◆ **Selected text**
/---

Crazy experiments you would not normally admit to.

I don’t know that I would describe it as “crazy,” but it was an experiment nonetheless:

Hypothesis: Spiced rum and root beer is an acceptable substitute for a rum and coke.

Method: Add 2 oz. spiced rum, in this case Sailor Jerry Spiced Rum (92 proof), to a highball glass with ice then fill with root beer, in this case Barq’s. Garnish with lime wedge. Drink.

Result: Successfully mixed a tasty cocktail. The spiced rum is a nice element, and works well with the root beer. Kind of made the root beer root-beer-ier, for lack of a better description.

Conclusion: A decent cocktail, but a rum and coke it surely is not.

Coolest Dad EVAR!

PSA time though. Folks don’t make these things. You pack things wrong, get some friction in the right place and boom in your face. See my nail in the rocket engine experiment. A little friction is all it took. I got lucky. The hammer got blown out of hand and ejected out the shed door. The nail went through the shed roof and probably took out a passing Russian spy satellite. And this was an engine just the size a shotgun shell at most. And not even fully contained.

If you aren’t very very sure you’ve figured out how to NOT accidentally set one off you probably shouldn’t do it.

Nobody has jumped off a roof holding an umbrella? Slackers.

\---

◆ **Exercise data**
/---

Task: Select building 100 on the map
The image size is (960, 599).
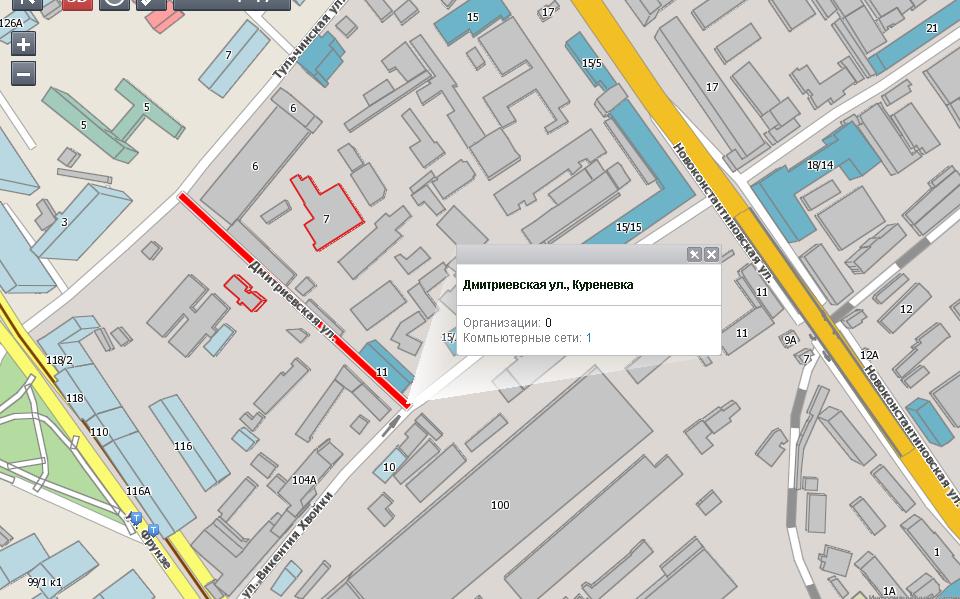Action: point(500,505)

\---

◆ **Apply what you read**
1. In the text about crazy experiments, which brand of root beer was mixed with the spiced rum?
2. Continue the text about crazy experiments from its final line.

◆ **Answers below**
1. Barq's.

2.
If I grew up in today’s ninny society I would have been arrested and sent to juvi at an early age.

Decades ago we got a motel room with a hot tub for some fun times. At one point I walked to a nearby grocery store to buy papers. Also bought some Mr Bubbles. Oh my.

One day I was in the mood for a little soda. We don’t generally keep soda in the house, but we had some mini-cans from a recent party. It was grape, which was fine for the little bit I was in the mood for. It was warm from the pantry so I poured it in a glass over ice.

Watching the soda foam, some of the foam turned bright blue, which was different from the purple surrounding it. Being a good scientist, I knew that many dyes were pH dependent (think litmus paper) and I wondered of the popping carbon dioxide bubbles were making small local changes in pH.

I decided to try it out and add some vinegar to push the pH more acidic and it did turn more blue!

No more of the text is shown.